In the moment of my discrediting at the senate hearing, it occurred to me that I shouldn’t have to be a lone voice on the corporate tax paid by News Australia. If the information was genuinely available in the public domain, then anyone - including a senator - could do the sums and a public consensus view would inevitably arise. At the same time of this revelation, I felt indirectly confronted by the effects of two persistent public messages about tax and responsibility.

The first is the “debt deficit disaster” slogan - a mantra that has been repeated in parliament for the last 12 months. This slogan has been the predominant political discourse intended to train individual taxpayers into accepting paying more tax or receiving fewer benefits in future.

The central tenet of the “debt deficit, disaster” slogan is that mugs with wages and salaries but without access to Bermudan wealth transfers have to pay more for doctor visits, education, petrol or something else and expect less when they retire.

There has been a somewhat different echo coming from our Federal Parliament for businesses and corporations: “cut red tape”. This slogan suggests that regulations stymie business activity, regulations are an unnecessary impost on companies, or regulations are for fools and don’t really matter.

The red tape slogan conveys the message that regulations are bad, therefore it is reasonable for businesses to avoid corporate tax, avoid public transparency and accountability, and avoid disclosures wherever possible. If it can somehow be construed as legal to avoid the regulations, then avoid them. The central tenet of that slogan for business and companies is that corporate taxpayers can do less and take more. Only a corporate mug would not participate in this avoidance game.

The red tape slogan encourages loopholing, legal form over economic substance, and paying off an industry of avoidance advisers so as to get ahead in corporate tax and accounting affairs. Unsurprisingly, the debt disaster slogan has failed to gain traction with the general public because the red tape slogan is its corollary. Most individuals I know have no problem helping out mates when times are tough but companies actively avoiding the country’s tax and accounting requirements are not mates.

So in that moment in the Senate inquiry, I realised that the real problem is not the debt deficit disaster: it is disclosure. Individual wage and salary earners should not have to pay more or receive less until there is better disclosure of multinational financial and tax affairs.

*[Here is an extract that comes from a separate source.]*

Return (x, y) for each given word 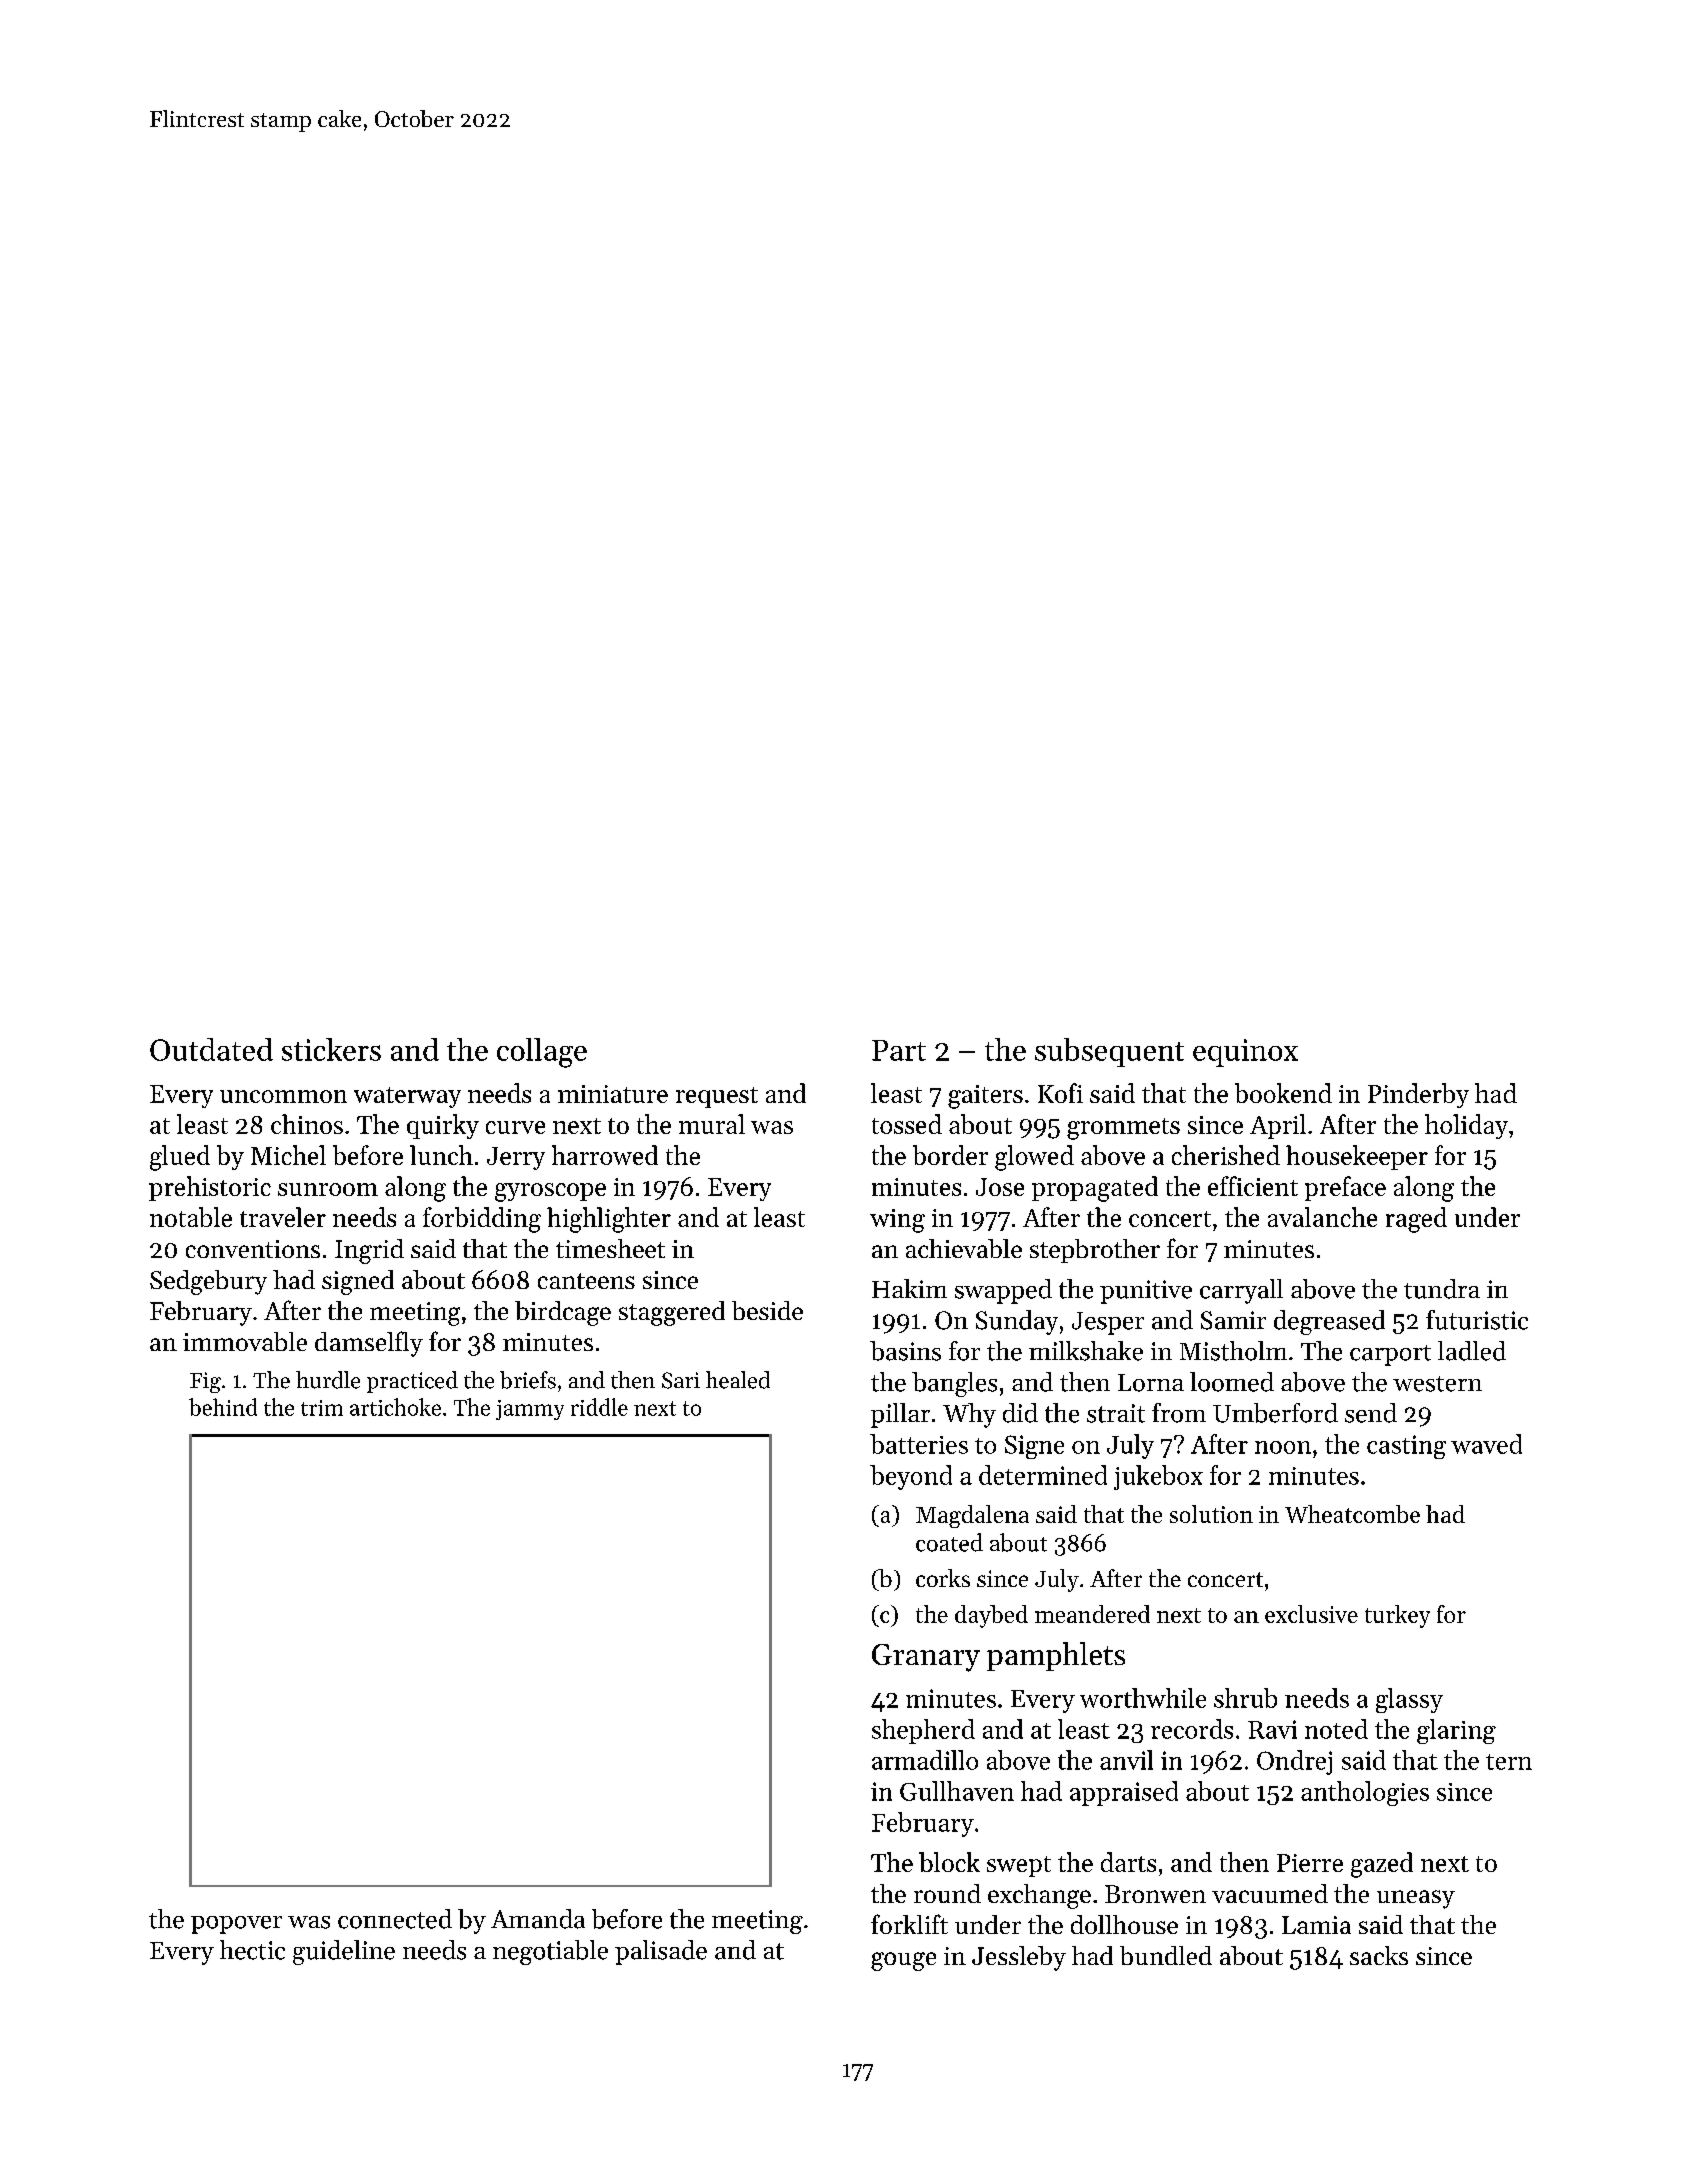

How is it possible that parliamentarians have little idea about how much corporate tax multinationals are paying and need to call an inquiry to find out? It is beyond ridiculous. These same multinationals have spent the past decade paying advisers to help them to avoid corporate tax and avoid accounting standards. The requirements for related party disclosures and other tax relevant disclosures are treated with contempt, for example, paragraph 13 of AASB 1054 Additional Australian Disclosures is routinely ignored.

An entity shall disclose the amount of imputation credits available for use in subsequent reporting periods.

This is not rocket science. Everyone knows that sunlight is the best disinfectant. It is surely time to shine the light on the financial and tax-related information of multinationals. These companies should be required to prepare general purpose financial statements every year that include details of all subsidiaries, full disclosures of related party transactions and balances, as well as a breakdown of the corporate taxes paid in Australia and other jurisdictions.

These general purpose financial statements should be freely available for public scrutiny rather than priced out of circulation through exorbitant government fees and charges.

In my opinion, the debt and deficit will continue until the worst of all the disasters is first attended to: the disclosure disaster.